Malang,– Kamis (9/4/2015) pagi, suasana Kantor Desa Jambearjo, Kecamatan Tajinan tampak ramai. Rombongan marchingband, yang sebagian besar perempuan, berjalan rapi memasuki halaman kantor desa. Penampilan ibu-ibu PKK Desa Jambearjo ini menyambut kedatangan 40 kepala desa di Jawa Timur.
Hari itu, Desa Jambearjo menjadi ruang belajar para kepala desa di Jawa Timur. Menurut Endang Sri W, selaku Kepala Bidang Diklat Fungsional Provinsi Jawa Timur, kunjungan ke Desa Jambearjo menjadi proses pembelajaran dalam rangka penguatan kepala desa. Endang menambahkan, Desa Jambearjo memiliki beragam potensi yang bisa menjadi bahan rujuan dan inspirasi bagi desa lainnya.
“Harapannya ada nilai positif yang bisa diambil oleh para peserta (kepala desa) yang bisa diimplementasikan di wilayahnya,” terang Endang.
Desa Jambearjo bisa menjadi contoh bagi desa lain yang mampu memaksimalkan potensinya bagi kesejahteraan warga. Desa ini pernah menjadi juara 2 tingkat Provinsi Jawa Timur dalam pengelolaan air bersih. Pengelolaan air bersih di Desa Jambearjo dikelola swadaya oleh masyarakat melalui Badan Pengelola Air Bersih dan Sanitasi (BPAS) Sumber Apak. Sumber air bersih di Desa Jambearjo mampu melayani 1187 pelanggan.

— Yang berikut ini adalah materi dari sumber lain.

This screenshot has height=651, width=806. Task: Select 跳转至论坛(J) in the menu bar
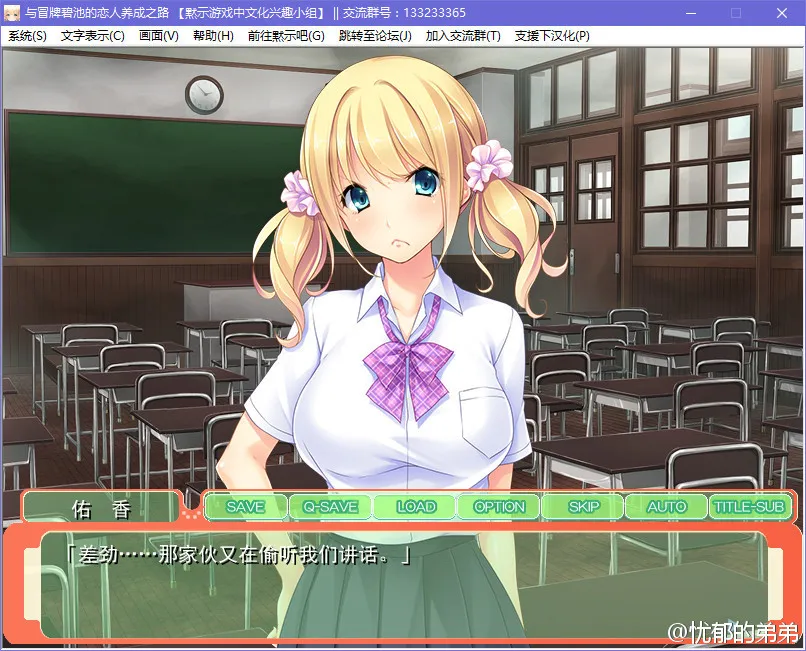(x=375, y=36)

“Sumberdaya manusia adalah modal sosial yang dimiliki oleh Jambearjo untuk menggerakkan roda pemerintahan desa dan pengelolaan air bersih,” terang Kepala Desa Jambearjo, Bambang Mawardi ST.
Untuk menjadi desa mandiri, Pemerintah Desa (Pemdes) Jambearjo telah menggagas dan melakukan beragam inovasi. Dari pengelolaan air bersih, Desa Jambearjo menggagas pengembangan sumber listrik mandiri. Gagasan ini muncul karena Desa Jambearjo mempunyai potensi sumber dan aliran air yang mampu menggerakan turbin sebagai sumber listrik.
“Kami mempunyai rencana untuk memiliki sumber listrik mandiri yang akan digunakan untuk memompa sumber air ke masyarakat. Di sekitar sumber juga akan dibuat wahana pemancingan dan wisata lainnya,” tambah Bambang.
Dalam bidang keterbukaan informasi, Pemdes Jambearjo melakukan inovasi dalam penyusunan buku kerawangan desa dan menerbitkan majalah Suara Mandiri. Buku kerawangan yang memuat dokumen kepemilikan tanah desa ini disusun supaya mudah dibaca dan dipahami oleh warga. Hal tersebut untuk meminimalisir potensi konflik akibat sengketa tanah. Sementara Suara Mandiri, menjadi media komunikasi dan informasi bagi warga.